Dalam pesannya, Gubernur Daerah Istimewa Yogyakarta yang dibacakan oleh KGPAA Paku Alam X mengingatkan seluruh kontingen agar senantiasa menjaga nama baik Yogyakarta serta berupaya mengharumkan daerah istimewa ini di tingkat nasional. Sementara itu, Pelaksana Tugas Bimbingan Masyarakat Kristen, H. Abd. Su’ud, yang mewakili Kepala Kantor Wilayah Kementerian Agama Daerah Istimewa Yogyakarta, menyampaikan bahwa Yogyakarta merupakan satu-satunya provinsi yang menyandang predikat istimewa.

“Yogyakarta adalah provinsi yang istimewa. Karena itu, mari kita tunjukkan keistimewaan tersebut melalui semangat, disiplin, kebersamaan, dan penampilan terbaik dari Yogyakarta untuk Indonesia,” pesannya.

Di balik penampilan yang nantinya akan disaksikan di panggung nasional, terdapat proses panjang yang melibatkan banyak pihak. Latihan yang intensif, pengorbanan waktu, dukungan keluarga, pembinaan para pelatih, serta sinergi antara pemerintah, gereja, dan masyarakat menjadi fondasi penting bagi keberhasilan kontingen.

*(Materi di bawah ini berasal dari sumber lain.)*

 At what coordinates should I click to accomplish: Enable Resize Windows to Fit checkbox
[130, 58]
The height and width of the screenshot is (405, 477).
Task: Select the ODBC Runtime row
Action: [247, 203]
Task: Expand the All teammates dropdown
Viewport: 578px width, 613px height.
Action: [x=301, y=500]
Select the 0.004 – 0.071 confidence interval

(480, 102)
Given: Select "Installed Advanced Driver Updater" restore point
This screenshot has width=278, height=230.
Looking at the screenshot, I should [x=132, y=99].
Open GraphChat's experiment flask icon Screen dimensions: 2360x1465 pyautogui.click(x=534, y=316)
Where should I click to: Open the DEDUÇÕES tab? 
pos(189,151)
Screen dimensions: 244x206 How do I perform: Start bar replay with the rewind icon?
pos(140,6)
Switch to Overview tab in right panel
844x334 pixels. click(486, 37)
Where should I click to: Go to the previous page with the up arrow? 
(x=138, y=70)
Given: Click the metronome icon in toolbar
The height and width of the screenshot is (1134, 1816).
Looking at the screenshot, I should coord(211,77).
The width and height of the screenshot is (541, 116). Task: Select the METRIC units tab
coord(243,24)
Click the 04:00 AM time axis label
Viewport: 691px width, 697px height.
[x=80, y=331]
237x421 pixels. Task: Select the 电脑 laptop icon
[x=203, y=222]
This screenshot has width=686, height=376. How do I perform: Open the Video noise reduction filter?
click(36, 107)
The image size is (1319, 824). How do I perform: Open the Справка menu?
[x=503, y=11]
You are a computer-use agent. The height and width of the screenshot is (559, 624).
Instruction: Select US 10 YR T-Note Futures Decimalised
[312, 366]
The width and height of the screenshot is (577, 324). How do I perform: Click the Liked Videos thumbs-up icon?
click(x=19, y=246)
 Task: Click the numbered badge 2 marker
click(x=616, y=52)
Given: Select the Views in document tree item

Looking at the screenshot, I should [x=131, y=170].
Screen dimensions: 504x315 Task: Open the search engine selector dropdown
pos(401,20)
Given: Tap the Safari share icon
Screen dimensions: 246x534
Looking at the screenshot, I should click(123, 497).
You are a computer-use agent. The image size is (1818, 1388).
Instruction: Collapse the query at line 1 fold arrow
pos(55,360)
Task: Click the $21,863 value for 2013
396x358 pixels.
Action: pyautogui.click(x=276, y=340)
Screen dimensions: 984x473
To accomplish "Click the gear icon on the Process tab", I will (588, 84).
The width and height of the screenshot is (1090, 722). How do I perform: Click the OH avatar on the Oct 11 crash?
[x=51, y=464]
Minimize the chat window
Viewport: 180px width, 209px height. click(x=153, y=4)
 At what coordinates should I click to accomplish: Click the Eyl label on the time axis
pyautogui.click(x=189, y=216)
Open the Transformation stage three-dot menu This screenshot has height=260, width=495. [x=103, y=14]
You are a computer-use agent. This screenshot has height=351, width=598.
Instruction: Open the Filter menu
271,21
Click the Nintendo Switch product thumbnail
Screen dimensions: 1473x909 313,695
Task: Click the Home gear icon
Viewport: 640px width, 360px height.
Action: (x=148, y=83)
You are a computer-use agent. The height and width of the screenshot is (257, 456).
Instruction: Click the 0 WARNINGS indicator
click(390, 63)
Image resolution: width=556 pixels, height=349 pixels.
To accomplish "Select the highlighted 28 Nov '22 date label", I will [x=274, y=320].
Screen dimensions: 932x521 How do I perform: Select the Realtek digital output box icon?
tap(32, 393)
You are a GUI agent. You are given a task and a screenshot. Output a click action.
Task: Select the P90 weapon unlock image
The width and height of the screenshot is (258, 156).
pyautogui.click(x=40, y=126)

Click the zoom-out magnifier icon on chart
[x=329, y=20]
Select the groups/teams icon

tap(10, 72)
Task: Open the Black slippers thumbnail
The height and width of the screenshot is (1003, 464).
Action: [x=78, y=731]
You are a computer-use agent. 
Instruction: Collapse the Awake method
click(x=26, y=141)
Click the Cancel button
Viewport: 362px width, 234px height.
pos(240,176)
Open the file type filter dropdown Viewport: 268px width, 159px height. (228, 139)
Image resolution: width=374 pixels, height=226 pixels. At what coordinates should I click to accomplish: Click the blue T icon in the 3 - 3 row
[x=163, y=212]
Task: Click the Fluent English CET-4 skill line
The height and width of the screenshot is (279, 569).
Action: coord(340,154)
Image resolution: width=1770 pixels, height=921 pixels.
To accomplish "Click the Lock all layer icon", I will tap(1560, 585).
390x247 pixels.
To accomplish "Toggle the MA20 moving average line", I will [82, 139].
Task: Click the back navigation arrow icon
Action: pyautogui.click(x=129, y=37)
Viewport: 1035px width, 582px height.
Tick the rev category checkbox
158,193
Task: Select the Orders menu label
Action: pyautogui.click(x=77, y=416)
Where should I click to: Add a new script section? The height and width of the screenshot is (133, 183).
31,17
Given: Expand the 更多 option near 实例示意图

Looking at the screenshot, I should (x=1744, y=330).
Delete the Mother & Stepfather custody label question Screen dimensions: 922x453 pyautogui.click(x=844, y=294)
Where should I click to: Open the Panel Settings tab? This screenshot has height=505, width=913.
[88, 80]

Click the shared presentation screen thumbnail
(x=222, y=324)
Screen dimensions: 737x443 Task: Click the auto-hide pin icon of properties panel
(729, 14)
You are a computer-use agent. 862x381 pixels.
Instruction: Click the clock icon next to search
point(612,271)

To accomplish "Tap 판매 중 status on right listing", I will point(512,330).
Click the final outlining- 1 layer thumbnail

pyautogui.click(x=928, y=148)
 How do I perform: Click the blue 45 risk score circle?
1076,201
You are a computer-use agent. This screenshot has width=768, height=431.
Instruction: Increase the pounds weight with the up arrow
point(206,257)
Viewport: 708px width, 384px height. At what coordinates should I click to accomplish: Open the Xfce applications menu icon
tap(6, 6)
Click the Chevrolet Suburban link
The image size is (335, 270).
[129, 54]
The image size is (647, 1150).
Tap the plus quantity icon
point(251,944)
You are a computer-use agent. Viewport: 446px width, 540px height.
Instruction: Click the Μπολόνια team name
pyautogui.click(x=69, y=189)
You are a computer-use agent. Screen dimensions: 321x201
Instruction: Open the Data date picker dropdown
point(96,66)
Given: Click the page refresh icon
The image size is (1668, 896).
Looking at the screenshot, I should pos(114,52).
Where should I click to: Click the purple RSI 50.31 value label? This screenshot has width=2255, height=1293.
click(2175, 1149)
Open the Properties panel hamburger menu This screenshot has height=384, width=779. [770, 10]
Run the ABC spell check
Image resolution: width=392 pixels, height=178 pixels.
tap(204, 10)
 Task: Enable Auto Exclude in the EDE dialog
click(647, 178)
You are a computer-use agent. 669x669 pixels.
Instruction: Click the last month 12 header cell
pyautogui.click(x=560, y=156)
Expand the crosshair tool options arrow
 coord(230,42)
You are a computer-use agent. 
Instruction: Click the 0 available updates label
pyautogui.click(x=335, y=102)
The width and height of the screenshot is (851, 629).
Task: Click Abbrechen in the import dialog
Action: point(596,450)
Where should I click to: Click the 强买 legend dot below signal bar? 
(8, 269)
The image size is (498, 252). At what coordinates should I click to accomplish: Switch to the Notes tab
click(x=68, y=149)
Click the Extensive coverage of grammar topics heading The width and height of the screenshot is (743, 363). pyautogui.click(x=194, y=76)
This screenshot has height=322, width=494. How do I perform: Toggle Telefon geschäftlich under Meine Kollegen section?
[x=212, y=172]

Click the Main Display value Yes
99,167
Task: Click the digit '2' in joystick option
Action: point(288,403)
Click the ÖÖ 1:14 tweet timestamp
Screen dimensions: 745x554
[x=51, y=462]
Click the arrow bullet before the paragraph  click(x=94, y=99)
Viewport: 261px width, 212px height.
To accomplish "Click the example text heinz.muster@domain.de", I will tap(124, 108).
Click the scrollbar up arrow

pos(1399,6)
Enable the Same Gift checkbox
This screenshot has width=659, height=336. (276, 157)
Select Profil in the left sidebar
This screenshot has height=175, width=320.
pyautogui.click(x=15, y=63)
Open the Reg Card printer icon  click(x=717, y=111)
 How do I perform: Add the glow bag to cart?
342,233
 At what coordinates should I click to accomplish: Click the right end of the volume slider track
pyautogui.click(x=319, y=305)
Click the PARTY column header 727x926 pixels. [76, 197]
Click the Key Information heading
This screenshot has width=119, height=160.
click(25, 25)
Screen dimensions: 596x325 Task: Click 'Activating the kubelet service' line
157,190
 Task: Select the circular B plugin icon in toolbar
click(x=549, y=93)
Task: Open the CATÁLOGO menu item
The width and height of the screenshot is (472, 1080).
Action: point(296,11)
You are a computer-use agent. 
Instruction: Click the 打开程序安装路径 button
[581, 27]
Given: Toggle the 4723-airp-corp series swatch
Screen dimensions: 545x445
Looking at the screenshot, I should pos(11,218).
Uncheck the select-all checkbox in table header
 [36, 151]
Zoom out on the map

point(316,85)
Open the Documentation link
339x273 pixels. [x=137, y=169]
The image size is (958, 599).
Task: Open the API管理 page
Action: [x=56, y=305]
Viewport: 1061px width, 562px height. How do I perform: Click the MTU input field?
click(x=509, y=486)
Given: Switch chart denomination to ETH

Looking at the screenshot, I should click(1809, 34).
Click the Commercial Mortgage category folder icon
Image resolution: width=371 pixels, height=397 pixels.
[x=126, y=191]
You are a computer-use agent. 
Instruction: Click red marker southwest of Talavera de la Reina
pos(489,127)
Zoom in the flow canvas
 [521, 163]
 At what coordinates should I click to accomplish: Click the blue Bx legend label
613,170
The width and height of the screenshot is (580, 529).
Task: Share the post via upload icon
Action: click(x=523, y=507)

PESPARAWI pada akhirnya bukan hanya tentang siapa yang menjadi juara. Lebih dari itu, kegiatan ini merupakan perayaan iman yang menghadirkan pesan damai, memperkuat persaudaraan, serta meneguhkan komitmen kebangsaan. Dari Manokwari, Papua Barat, harmoni pujian akan kembali menggemakan semangat Indonesia yang bersatu dalam keberagaman.

Selamat berjuang kepada seluruh Kontingen PESPARAWI Daerah Istimewa Yogyakarta. Tampilkan yang terbaik, junjung tinggi sportivitas, dan bawalah nama harum Yogyakarta di pentas nasional. Dari Yogyakarta untuk Indonesia, melalui pujian yang mempersatukan.